Fortunately, with time, the lymphocyte [count] started to decrease, and finally, especially after longer observation like [what we had] in our study, [we saw that we could] even obtain a CR. This is important because very few patients obtained a CR in [RESONATE-1.]
In addition to hematological AEs, the special AEs for ibrutinib were breathing and cardiac complications, especially atrial fibrillation. We observed fewer such complications with time, which is also important. Another key observation from this study is that only 12% of the patients treated with ibrutinib progressed on the drug.
In RESONATE-2, 23% of the patients stopped treatment [with ibrutinib] due to AEs. [When looking at] the total population of the patients treated with ibrutinib, most were on treatment when we analyzed the results for this report. As such, half of the patients, after 7 years of follow-up, are still on the drug. The [other] half [discontinued] mainly due to toxicity.
Ibrutinib discontinuation and subsequent treatment was observed in 19 patients. Chemoimmunotherapy was given to 9 patients, and these [options] included fludarabine cyclophosphamide, plus rituximab [Rituxan]; bendamustine/rituximab; [and vincristine plus rituximab]. Two patients received only chemotherapy and 7 patients received novel agents, which included 4 who were treated with venetoclax. Some patients received venetoclax plus rituximab [as their second subsequent or later line of therapy after ibrutinib].
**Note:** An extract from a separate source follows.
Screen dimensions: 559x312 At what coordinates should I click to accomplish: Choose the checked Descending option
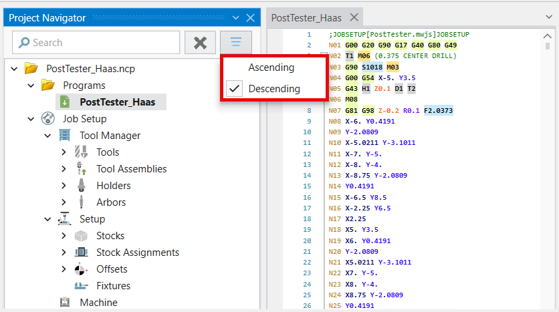coord(274,89)
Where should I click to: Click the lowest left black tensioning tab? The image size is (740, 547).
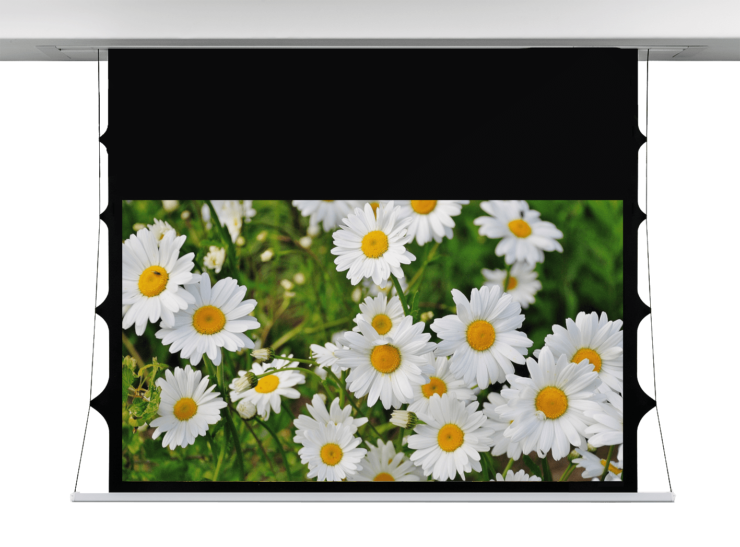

It is worth it to note that in patients who stopped ibrutinib, immediate treatment is not necessary until progression. Several patients, despite the fact that they stopped the treatment, were still in good remission without progression and did not require [subsequent] treatment.
These are the major observations we had after 7 years of follow-up. The paper with our 6.5-year observations [has been] submitted for publication, and this [report] will perhaps be published [in the future].